Every time, the call is the same: for justice and equality. And every time, the institutional response is the same: You’re asking for too much, too fast. This was true in Lewis’s youth and remains true today. There are movement leaders and regular people in the streets today whose demands are being ridiculed and demeaned on the same terms. Whose bodies are being brutalized in the same ways.
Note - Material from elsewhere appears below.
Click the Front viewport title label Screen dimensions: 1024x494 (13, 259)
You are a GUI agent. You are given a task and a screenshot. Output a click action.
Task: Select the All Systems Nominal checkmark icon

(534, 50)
Even where real progress has been made, with such a heavy debt to be paid to people like Lewis, there is still so far left to travel. In the wake of the police killing of George Floyd, a Yahoo News/YouGov poll asked whether race played a major factor in Floyd’s death. Eighty-eight percent of Black Americans felt it did, compared to just 55 percent of white Americans. And while 78 percent of respondents felt that police officer Derek Chauvin deserved to be charged for killing Floyd, when asked about police brutality more broadly, 35 percent of all Americans and 40 percent of white Americans felt that the police are currently using the proper amount of force.

This is the fight that faces the nation now. Too many people are content with the status quo, when the status quo is still wildly unjust. And even if they recognize that certain facets of American industries and governments were constructed around a foundation of white supremacy, there are clear limitations on what they deem acceptable responses when it comes to dismantling these systems.

It is slowly becoming the norm to call out national political actors, for instance Steve King, who no longer bother to hide their racism. What has proven more difficult, though, is the repudiation of the politician who will now publicly state that racism is bad and post a remembrance of Lewis while using their precious chamber time and votes to undermine the very things Lewis put his body on the line to defend.

This is the work that Lewis leaves us to do, with new hands guiding it. How will they be remembered? What will the history books get right and wrong about this moment? Will we let them?